What sets the JCC Summer Camp apart from other camps is its focus on the importance of social action, and its ability to incorporate Jewish values into its programs. This year’s camp theme is “Superheroes”, and the camp motto is, “You don’t need superpowers to be a superhero; you just need JCC Summer Camp.” Campers’ superpowers come in the form of helping others.

Every week the campers partake in a camp wide values-based program, in which they learn about the importance of various Jewish values including Tzedakah (charity), Kehillah (community), Gemilut Chasidim (kind deeds), and Tikkun Olam (social action).

This past week’s program included a performance by Drama by George, to help educate the campers about bullying. Throughout the performance, campers learned to recognize bullying, strategies to prevent bullying and ways to stop bullying if it is occurring among their friends.

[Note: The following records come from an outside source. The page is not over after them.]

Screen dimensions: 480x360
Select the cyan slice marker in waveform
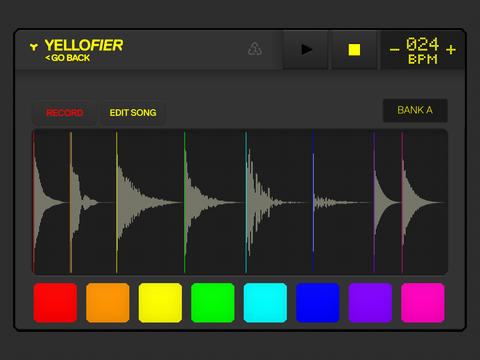click(x=246, y=202)
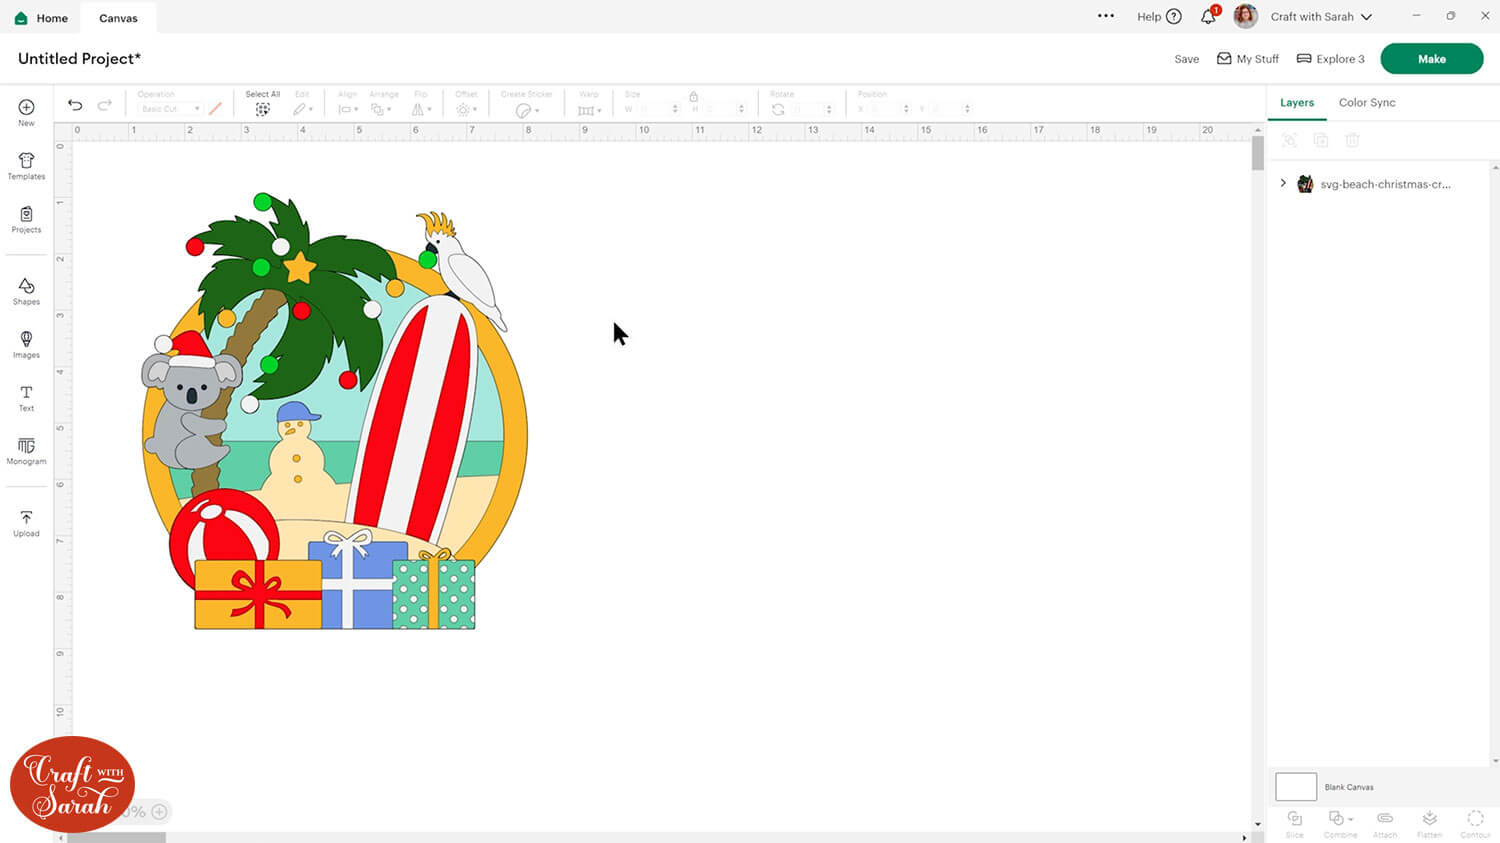Click the green Make button
The width and height of the screenshot is (1500, 843).
(x=1431, y=59)
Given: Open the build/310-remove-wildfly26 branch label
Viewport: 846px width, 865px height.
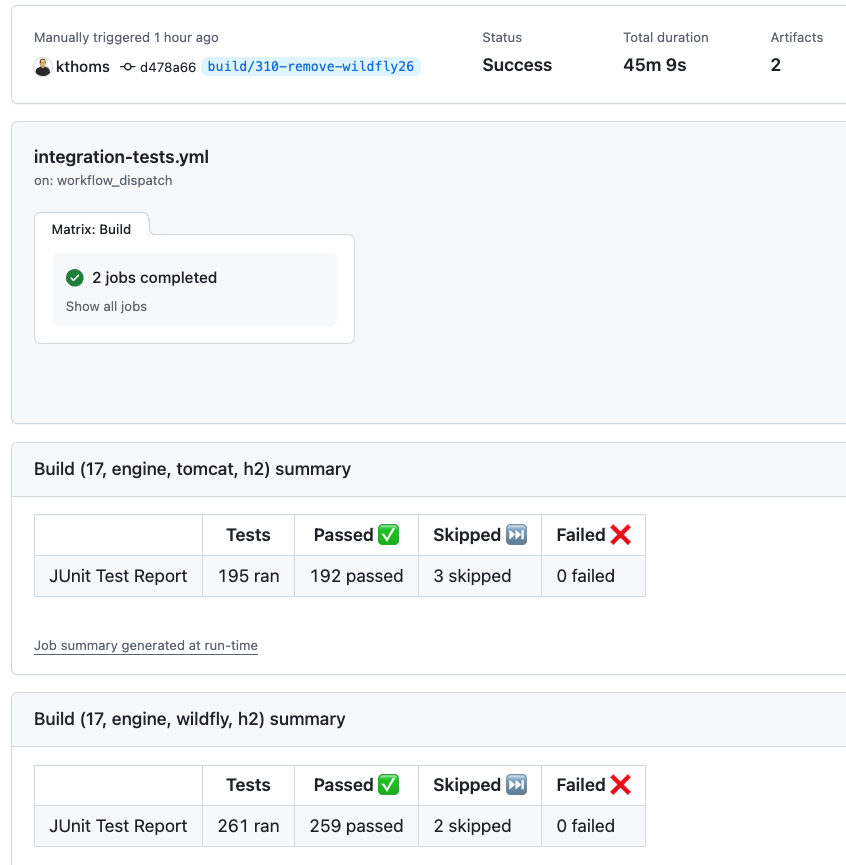Looking at the screenshot, I should click(x=311, y=67).
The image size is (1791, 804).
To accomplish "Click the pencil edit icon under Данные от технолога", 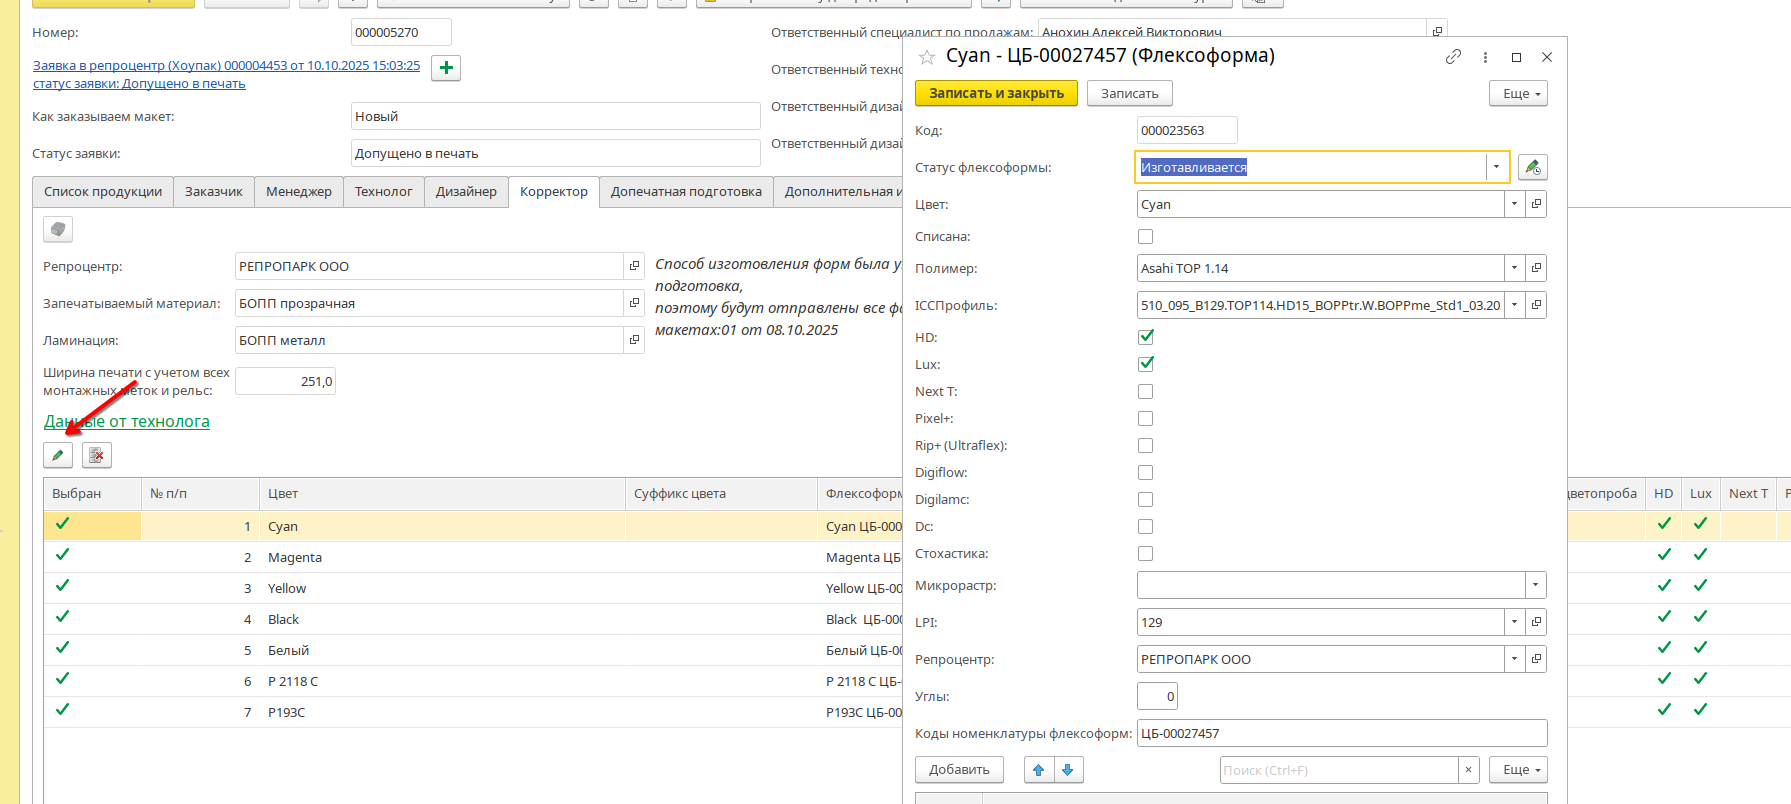I will [58, 455].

July 14-18 was JCC Summer Camp’s fifth annual Caring and Sharing Week, where campers typically raised money to go to a charity and food for the JFCS Food Bank. This year’s project took on a much larger role with the attacks in Israel.

Dafna Chen, the JCC Summer Camp shlicha (Israel emissary) originally came to Louisville to teach the campers about Israeli culture, and to give them a taste of what it is like to live in Israel. When Israel started being attacked, Dafna, or Dafi as she likes to be called, thought that she would need to return home but decided to stay and help Israel from here.

When the code red sirens go off in Israel, warning of an approaching missile, citizens living in the South have only 15 seconds to seek shelter. With rockets constantly being launched at Israel, Israelis may sit in bomb shelters for hours on end. With Dafi’s help, the campers came up with their own ideas as to what they could send to Israeli children to keep them entertained, and to take their minds off of the rockets.

During Arts & Crafts time, they created decorations for the bomb shelters’ otherwise grey, concrete walls. They made card games, paper puppets, and costumes, for the Israeli children to play with, and wrote letters to let them know they are thinking of them.

Dafi hopes that the care packages will, “allow children in Israel to forget a little bit about what is going on outside the bomb shelter, and give them a sense of comfort inside the shelter.”

During Caring and Sharing Week, the campers received a tour of the JFCS Food Pantry, and were very excited to see some of the several hundred pounds of food they collected throughout the summer sitting on the shelves. After the tour, the children were committed to reaching their fundraising goal. It was hard to miss the campers eagerly selling snacks in the JCC lobby, or offering car washes in the parking lot.

On Friday, July 18 the camp donated $450 to the Sonny & Janet Meyer Family Food Pantry Fund. They are still collection donations.

Kim Toebbe, Volunteer coordinator at the JFCS, was impressed with the children’s enthusiasm, and explained that the camp’s donation would directly benefit families with children because, “children who receive reduced lunches in school may go hungry during the summer months.”

Caring & Sharing Week is a vital part of the JCC Summer Camp’s mission, and it allows the campers to see how their actions can affect the world around them.